Ay Piramidi( Piramide del Luna).. Meksikalı ilkokul öğrencileri ve ellerinde torunuma aldığım ve Meksika gümrüğünün alıkoyduğu  Aztek ok ve yayları..  



Karacoğlan der ki: "ne fayda; bir vefa kalmadı ok ile yayda"
Güneş Piramidinin tepesi, Teotihuacan halkını anma  ayini 
1850'lerde Güneş Piramidi (Piramide del Sol), Teotihuacan

Güneş Piramidinin tepesindeyiz, arka planda görünen Ay Piramidi

Aztek söylencesinde Teotihuacan, zamanın başladığı yermiş:

Önce, sessizlik ve karanlık varmış. Tanrılar konseyi toplanıp bir şenlik ateşi yakmış. Güneş ve Ay olarak doğabilmek için kurban seçilen iki tanrı kendilerini ateşe atmış. Böylece "her şey" başlamış;  ve evren doğmuş.. İşte; her şeyin başlangıcı için kendilerini kurban eden fedakar tanrıların anısına, bu dev yapılara, Güneş Piramidi ve Ay Piramidi adları Aztekler tarafından verilmiş.

 
"Sual eylen bizden evvel gelene/Kim var imiş biz burada yoğ iken", Ay Piramidi'nden  Güneş Piramidine bir bakış




Teotihuacan Ay Piramidi Halayı..  Soldan  ikinci Yunanistan’dan halaya katılan Alex..Türkiye ve  Yunanistan halkları kardeşliği Ay Piramidinin tepesinde buluşuyor; ve  halayımızı çekiyoruz.. arka planda görünen Güneş Piramidi.

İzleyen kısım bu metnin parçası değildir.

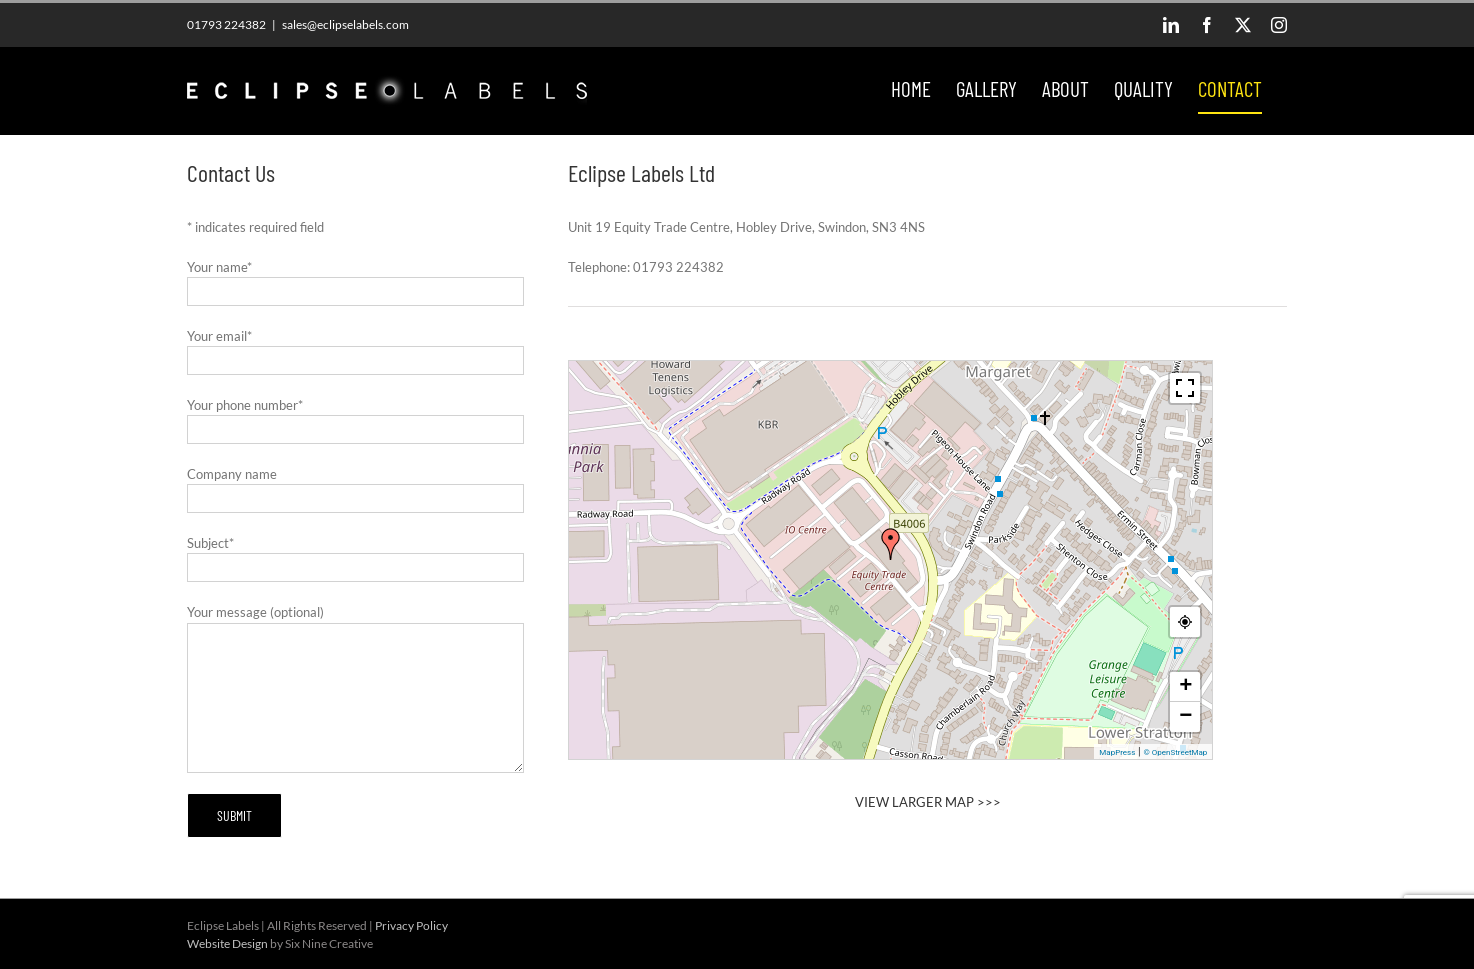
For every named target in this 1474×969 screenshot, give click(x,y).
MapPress (1117, 752)
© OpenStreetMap (1175, 752)
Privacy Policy (411, 925)
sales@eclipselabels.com (345, 24)
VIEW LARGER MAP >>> (928, 802)
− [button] (1185, 717)
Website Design (227, 943)
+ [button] (1185, 687)
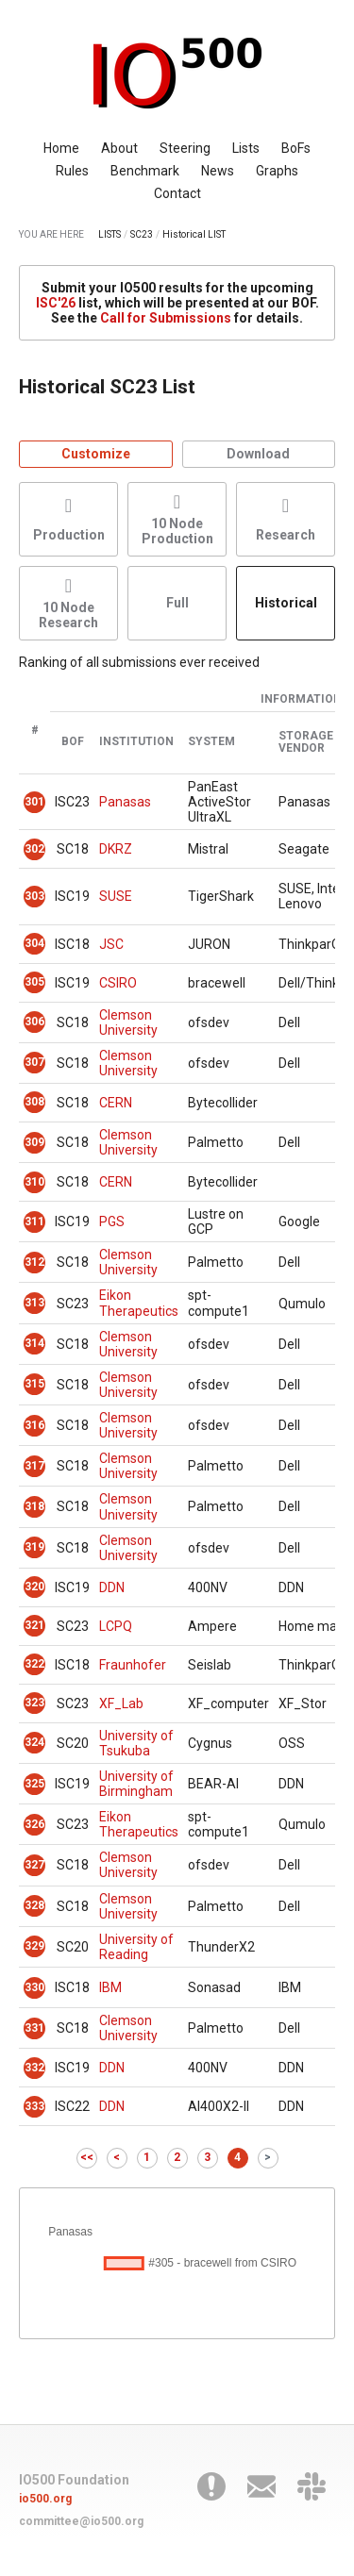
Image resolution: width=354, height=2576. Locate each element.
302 (34, 849)
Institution (136, 742)
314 (34, 1343)
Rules (72, 170)
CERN (115, 1102)
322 (34, 1663)
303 (34, 896)
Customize (95, 453)
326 (34, 1824)
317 (34, 1465)
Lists (246, 148)
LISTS (109, 234)
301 (34, 801)
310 (34, 1181)
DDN (112, 1587)
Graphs (277, 170)
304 (34, 943)
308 (34, 1101)
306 (34, 1021)
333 (34, 2106)
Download (258, 453)
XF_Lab (121, 1703)
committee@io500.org (81, 2521)
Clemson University (128, 1022)
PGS (112, 1221)
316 (34, 1425)
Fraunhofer (132, 1664)
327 (34, 1864)
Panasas (125, 801)
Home (61, 148)
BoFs (296, 148)
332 (34, 2067)
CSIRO (118, 982)
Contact (177, 193)
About (119, 148)
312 (34, 1262)
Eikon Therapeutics (138, 1303)
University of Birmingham (136, 1784)
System (211, 742)
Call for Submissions (165, 317)
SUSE (115, 896)
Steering (185, 148)
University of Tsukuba (136, 1743)
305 (34, 982)
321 (34, 1625)
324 (34, 1742)
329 (34, 1946)
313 (34, 1302)
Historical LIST (194, 234)
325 (34, 1783)
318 (34, 1506)
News (217, 170)
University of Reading (136, 1947)
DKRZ (115, 848)
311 (34, 1221)
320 (34, 1586)
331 (34, 2028)
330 (34, 1987)
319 (34, 1547)
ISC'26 (56, 302)
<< (86, 2157)
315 (34, 1383)
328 (34, 1905)
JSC (111, 944)
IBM (110, 1987)
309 (34, 1142)
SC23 (141, 234)
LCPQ (115, 1626)
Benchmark (144, 170)
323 (34, 1702)
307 (34, 1062)
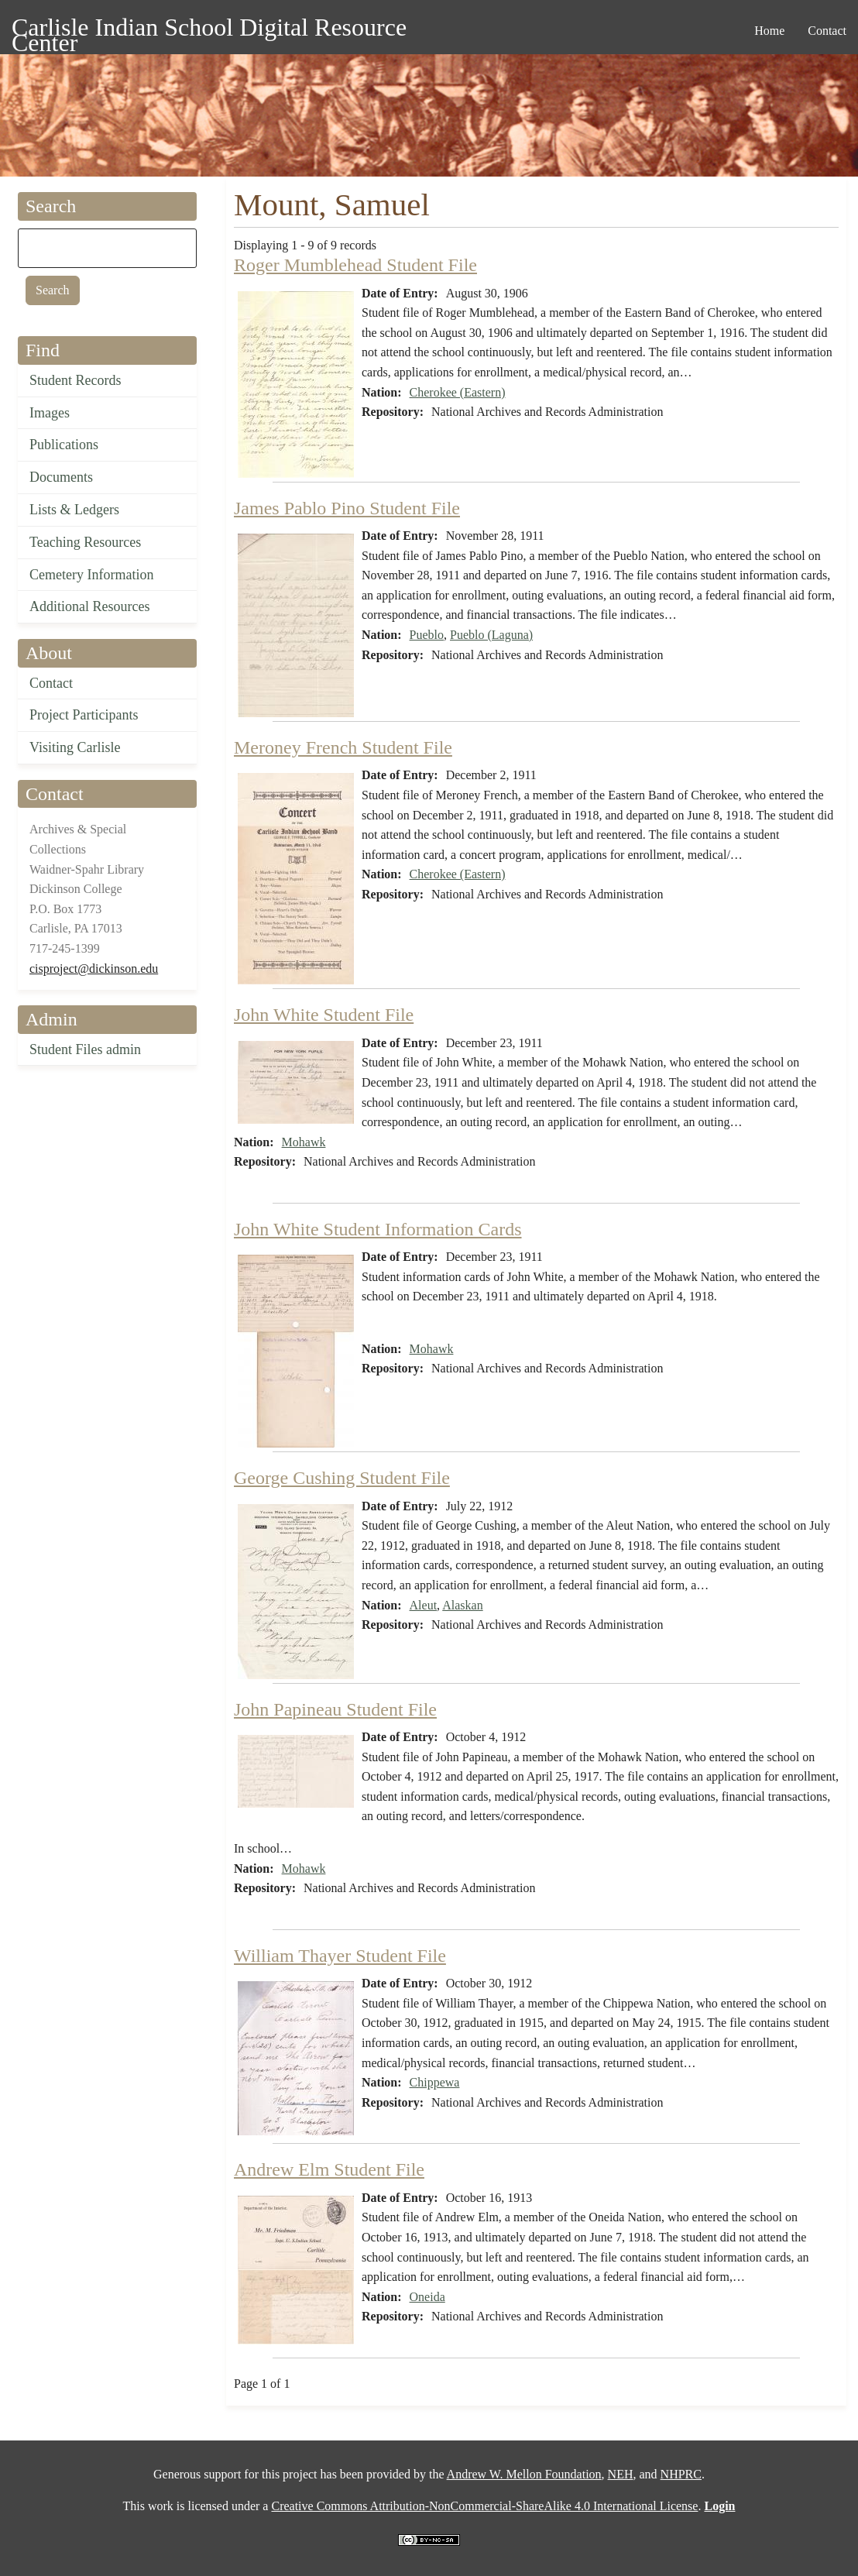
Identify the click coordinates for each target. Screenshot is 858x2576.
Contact (51, 683)
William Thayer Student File (340, 1956)
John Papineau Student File (335, 1709)
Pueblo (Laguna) (491, 634)
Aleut (424, 1605)
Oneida (427, 2296)
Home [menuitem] (769, 30)
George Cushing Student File (342, 1478)
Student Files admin (85, 1049)
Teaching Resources (85, 542)
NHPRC (681, 2474)
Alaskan (462, 1605)
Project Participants (83, 715)
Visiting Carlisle (74, 747)
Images (49, 413)
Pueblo (427, 634)
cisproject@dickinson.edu (93, 968)
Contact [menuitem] (827, 30)
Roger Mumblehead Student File (355, 265)
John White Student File (324, 1015)
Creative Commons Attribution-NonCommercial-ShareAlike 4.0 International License (484, 2505)
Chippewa (435, 2082)
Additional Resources (89, 606)
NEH (620, 2474)
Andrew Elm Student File (329, 2169)
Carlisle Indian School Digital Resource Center (209, 29)
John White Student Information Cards (378, 1229)
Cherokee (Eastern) (458, 392)
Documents (61, 477)
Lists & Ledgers (74, 509)
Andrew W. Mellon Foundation (524, 2474)
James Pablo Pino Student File (347, 508)
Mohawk (304, 1142)
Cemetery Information (91, 574)
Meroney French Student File (343, 747)
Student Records (75, 380)
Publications (63, 444)
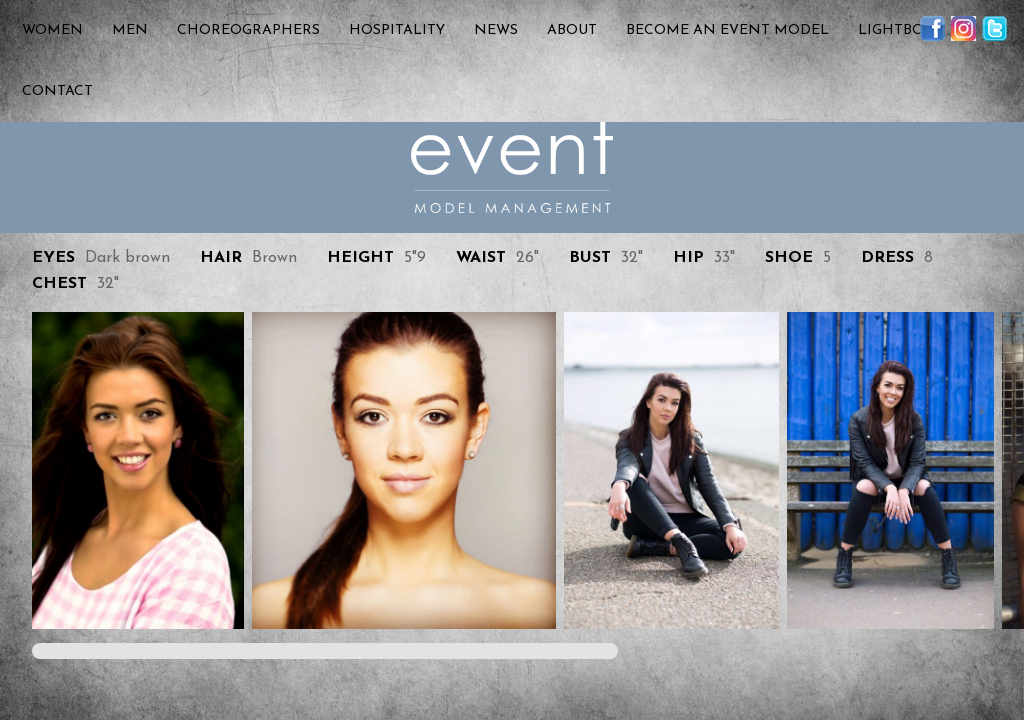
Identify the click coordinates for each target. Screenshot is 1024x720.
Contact (57, 91)
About (572, 30)
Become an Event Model (727, 30)
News (496, 30)
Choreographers (248, 30)
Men (130, 30)
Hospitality (397, 30)
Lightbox (895, 30)
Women (52, 30)
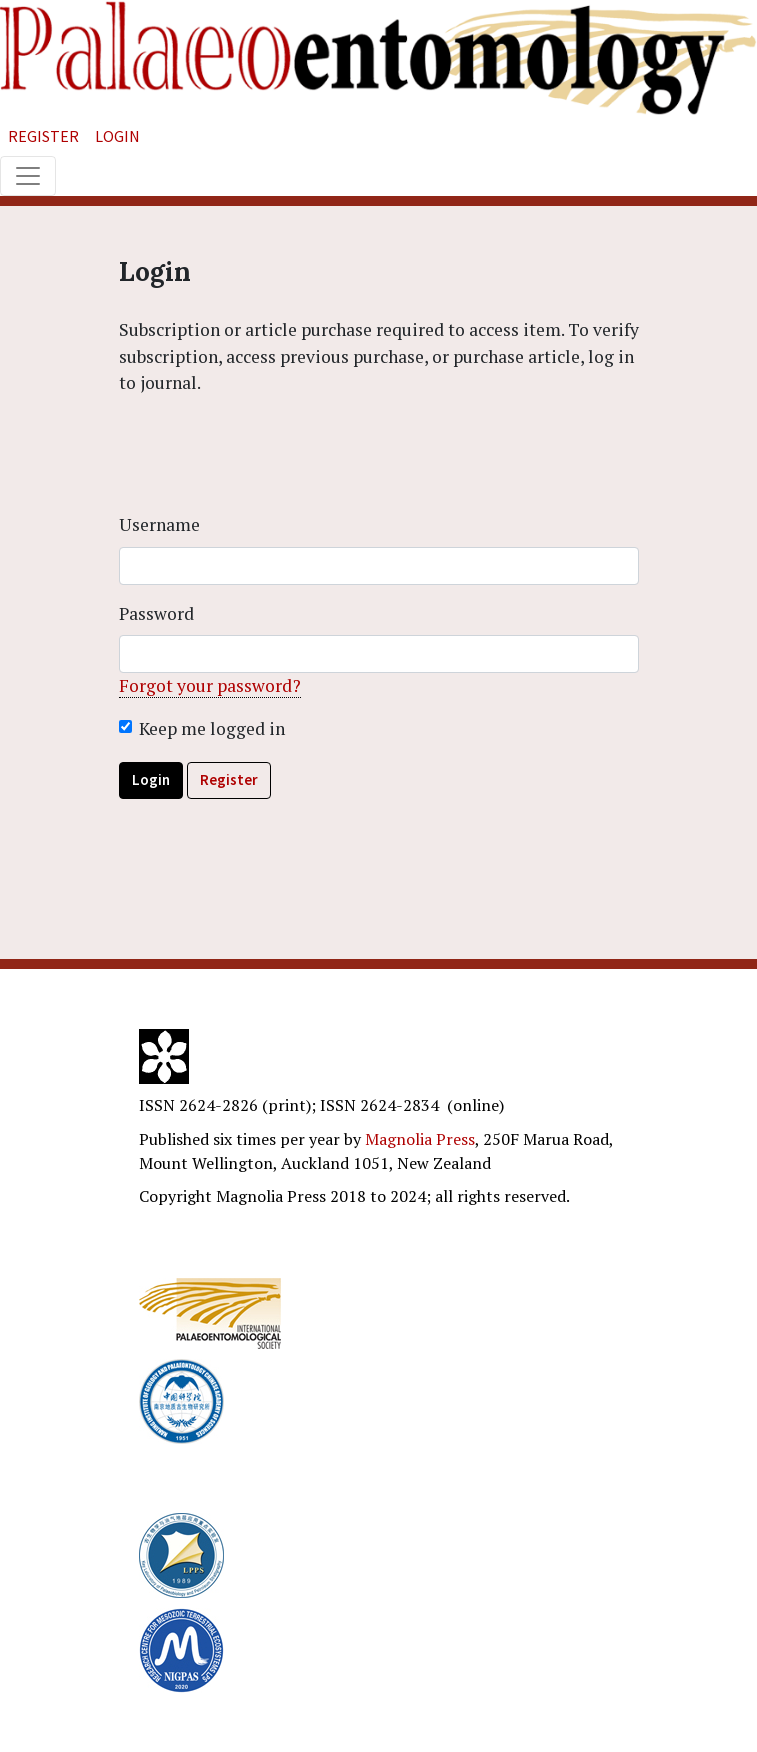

Teotihuacan’da, yöneticilerin ayin ve idare yeri olan  Quetzalcoatl Piramidi adında bir tapınak daha var. Azteklerin  öncülü Tolteklerin tanrılaşmış kralı Quetzalcoatl(Tüylü Yılan Tanrı) adına yapılmış bu tapınağın ön cephesi Quetzalcoatl ( arkaik Nahuatl dilinde.. okunuşu Ketsalkoatl )' ın simgesi olan tüylü yılan başlarıyla bezenmiş. “Quetzal”, harika tüylü bir kuş, “coatl” ise, bereketin, iyi hasadın ve suyun taşıyıcısı kutsal ve şefkatli yılanmış.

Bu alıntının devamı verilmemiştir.